"Do you believe in life after love? I can feel something inside me say, i really don't think your strong enough."
It wasn't till after when i sat down in my clean house that these words kept going through my mind. Do you believe in life after love? These words quickly presented them self into another question, Can love exist without trust? and from there formed the question Can a relationship survive once trust is lost?
So i'm a smart woman, but i find intelligence has a tendency to go straight out the window when it comes to emotion. Not trusting my brain to give me a reliable answer when it so desperately wants to listen to my heart, i decided to let a couple of reliable sources weigh in.

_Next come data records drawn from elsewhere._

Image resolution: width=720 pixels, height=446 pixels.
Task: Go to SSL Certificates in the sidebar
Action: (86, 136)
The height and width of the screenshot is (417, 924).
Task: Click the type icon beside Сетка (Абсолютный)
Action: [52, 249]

The first think i learned from the physiology sites i visited was this: If love is a house, then trust is its foundation, it stabilizes the whole structure and without it, the house may stand, it may look beautiful, but it won't last for long, one strong wind will send the whole building crumbling to the ground. In other words, a relationship without trust is unsafe not only for the relationship but for your own mental health as well.
"Trust goes hand in hand with commitment: It’s only after you feel you can trust someone are you able to truly commit to that person."
One of the things i did learn is that a good deal of this comes from poor communication and unpredictability. Because with a lack of trust you become become uncertain of your partners motives or what they are thinking, you begin to have trouble opening up and talking to each other, or simply don't want to talk about the situation at all. Sadly it is not possible to work through the issue creating the distrust if you can't believe what your partner is saying to you. Sadly its not possible to talk through a problem when you don't believe what your partner is saying and impossible to get past a problem when you don't discuss it.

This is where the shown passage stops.